Welcome to the University of Texas Skywatchers Report for Tuesday May 31st through Sunday June 5th.

The new moon for the month of June is on the night of Wednesday the 1st and we will see a waxing crescent moon in the west shortly after sunset for the remainder of the week.

If you happen to find yourself above the Arctic circle on June 1, you can catch a partial solar eclipse. Because we are getting close to the summer solstice, some of the locations will be seeing an eclipsed midnight sun hanging low on their northern horizon.

Saturn is still the main solar system object to see in the early evenings and is high in the south as the sky darkens after sunset. The rest of the naked-eye planets are still in the morning sky although Mercury, Mars and Venus are fairly low. Jupiter is higher and is rising at 4:15 a.m. at midweek.

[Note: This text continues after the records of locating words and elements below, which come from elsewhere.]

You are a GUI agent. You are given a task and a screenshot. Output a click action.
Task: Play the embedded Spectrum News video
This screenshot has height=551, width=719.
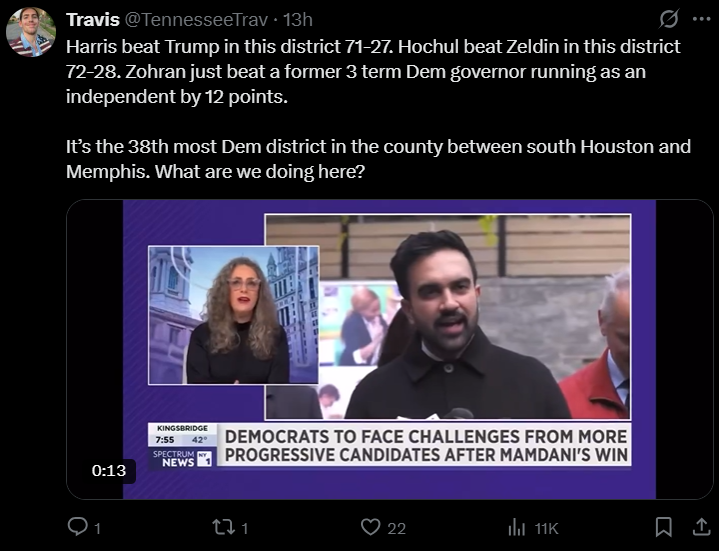[x=389, y=349]
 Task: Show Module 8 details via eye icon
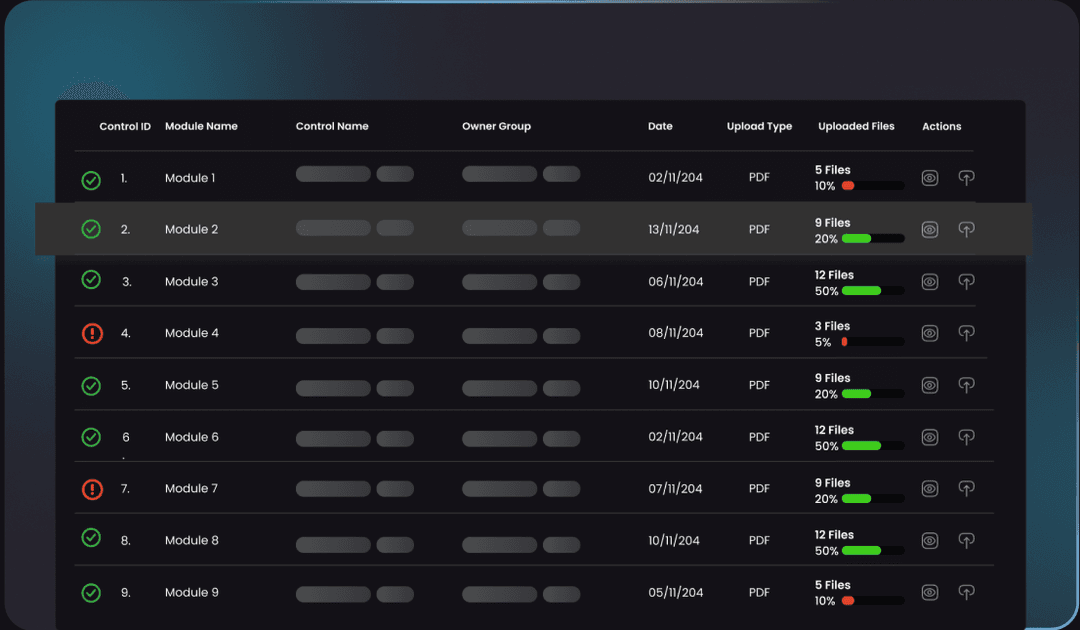coord(930,541)
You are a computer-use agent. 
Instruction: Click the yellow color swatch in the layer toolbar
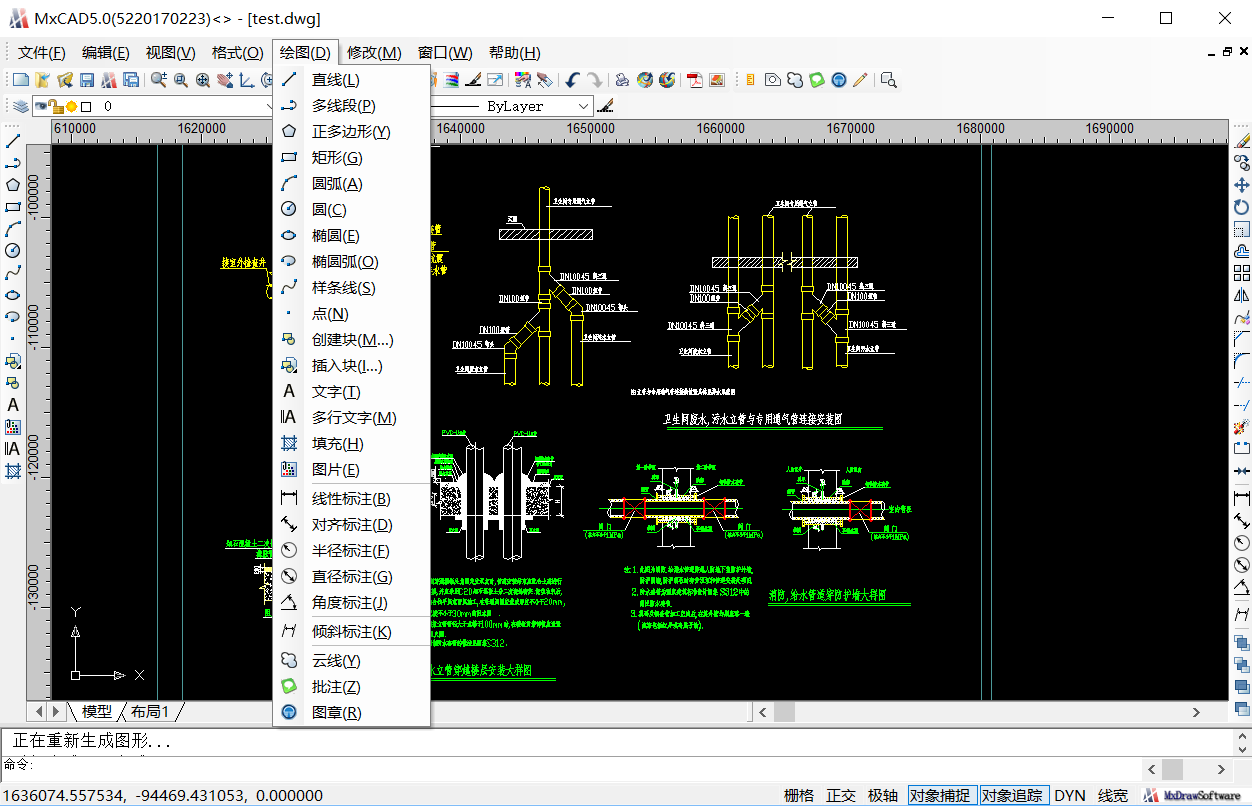click(x=71, y=105)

Last week, controllers at the Jet Propulsion Laboratory sent the last recovery command to the Spirit rover, which was last heard from on March 22, 2010. Since there was no reply, the rover's mission is now at an end. Spirit's initial mission goal was to operate for 3 months, but it ended up working for over 6 years. Meanwhile, Spirit's twin, Opportunity, continues to operate on Mars on a part of the planet that is better for recharging the rover's solar panels. You can learn more about the missions and read the Spirit sign-off message from project manager John Callas at marsrovers.jpl.nasa.gov

Summer viewing nights on the UT campus telescope will start next week, so please check back for details on starting dates and times.

Thank you for calling the University of Texas Skywatchers Report.